WHAT YOU HAVE TO DO:
Only these lines of the data below are wanted: the one with "Where should I click to: Click the product", the one with "This screenshot has height=581, width=282.", and any lines between them, each repeated exactly.

PROVIDED INFORMATION:
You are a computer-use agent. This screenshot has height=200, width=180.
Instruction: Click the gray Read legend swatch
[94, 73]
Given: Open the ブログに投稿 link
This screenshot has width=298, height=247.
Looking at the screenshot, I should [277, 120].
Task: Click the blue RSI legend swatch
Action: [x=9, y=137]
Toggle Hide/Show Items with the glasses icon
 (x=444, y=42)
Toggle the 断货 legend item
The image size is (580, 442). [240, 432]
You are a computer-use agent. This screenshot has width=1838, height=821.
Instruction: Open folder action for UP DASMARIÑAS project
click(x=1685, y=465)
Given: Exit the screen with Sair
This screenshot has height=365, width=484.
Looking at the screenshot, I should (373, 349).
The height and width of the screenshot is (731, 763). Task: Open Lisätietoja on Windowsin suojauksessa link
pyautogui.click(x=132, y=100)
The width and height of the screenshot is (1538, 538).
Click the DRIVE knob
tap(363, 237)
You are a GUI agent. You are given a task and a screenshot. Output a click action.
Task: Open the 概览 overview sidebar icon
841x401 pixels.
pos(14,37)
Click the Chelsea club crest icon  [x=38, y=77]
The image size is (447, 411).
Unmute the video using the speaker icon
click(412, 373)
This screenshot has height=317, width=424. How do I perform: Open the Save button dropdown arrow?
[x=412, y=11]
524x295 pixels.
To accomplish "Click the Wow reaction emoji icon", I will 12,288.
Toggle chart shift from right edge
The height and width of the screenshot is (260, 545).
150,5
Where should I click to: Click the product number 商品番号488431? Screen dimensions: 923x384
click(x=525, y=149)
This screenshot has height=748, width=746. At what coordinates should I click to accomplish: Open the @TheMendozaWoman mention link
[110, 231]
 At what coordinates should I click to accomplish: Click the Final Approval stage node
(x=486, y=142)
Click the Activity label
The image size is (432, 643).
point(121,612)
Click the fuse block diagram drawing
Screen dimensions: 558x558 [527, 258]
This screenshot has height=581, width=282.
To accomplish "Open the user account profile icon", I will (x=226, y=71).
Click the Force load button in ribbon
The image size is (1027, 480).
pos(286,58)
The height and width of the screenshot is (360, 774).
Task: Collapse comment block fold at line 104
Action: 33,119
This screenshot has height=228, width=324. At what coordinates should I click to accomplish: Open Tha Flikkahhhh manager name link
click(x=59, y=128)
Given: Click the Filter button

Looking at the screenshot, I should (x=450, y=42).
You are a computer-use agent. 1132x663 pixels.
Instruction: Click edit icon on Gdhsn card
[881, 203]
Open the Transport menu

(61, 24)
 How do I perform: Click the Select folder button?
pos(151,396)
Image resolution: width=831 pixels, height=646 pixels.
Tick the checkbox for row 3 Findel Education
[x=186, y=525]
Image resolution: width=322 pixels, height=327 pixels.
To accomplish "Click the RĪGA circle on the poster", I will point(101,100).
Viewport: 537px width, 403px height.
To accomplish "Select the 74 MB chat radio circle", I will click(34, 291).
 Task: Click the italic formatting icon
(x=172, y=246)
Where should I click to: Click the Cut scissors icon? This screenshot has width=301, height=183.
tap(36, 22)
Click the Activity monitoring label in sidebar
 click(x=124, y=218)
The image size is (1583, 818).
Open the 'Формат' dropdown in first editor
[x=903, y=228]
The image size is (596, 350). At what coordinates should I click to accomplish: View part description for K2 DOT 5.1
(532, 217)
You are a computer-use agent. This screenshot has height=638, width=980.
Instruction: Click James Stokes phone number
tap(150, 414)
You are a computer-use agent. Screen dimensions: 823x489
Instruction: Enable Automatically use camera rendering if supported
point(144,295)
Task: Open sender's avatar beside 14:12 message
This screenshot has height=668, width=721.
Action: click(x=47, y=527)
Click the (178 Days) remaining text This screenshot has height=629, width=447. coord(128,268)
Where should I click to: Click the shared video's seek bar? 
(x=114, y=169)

ANSWER:
Where should I click to: Click the product number 商品番号488431? Screen dimensions: 923x384
click(x=525, y=149)
This screenshot has height=748, width=746. At what coordinates should I click to accomplish: Open the @TheMendozaWoman mention link
[110, 231]
 At what coordinates should I click to accomplish: Click the Final Approval stage node
(x=486, y=142)
Click the Activity label
The image size is (432, 643).
point(121,612)
Click the fuse block diagram drawing
Screen dimensions: 558x558 [527, 258]
This screenshot has height=581, width=282.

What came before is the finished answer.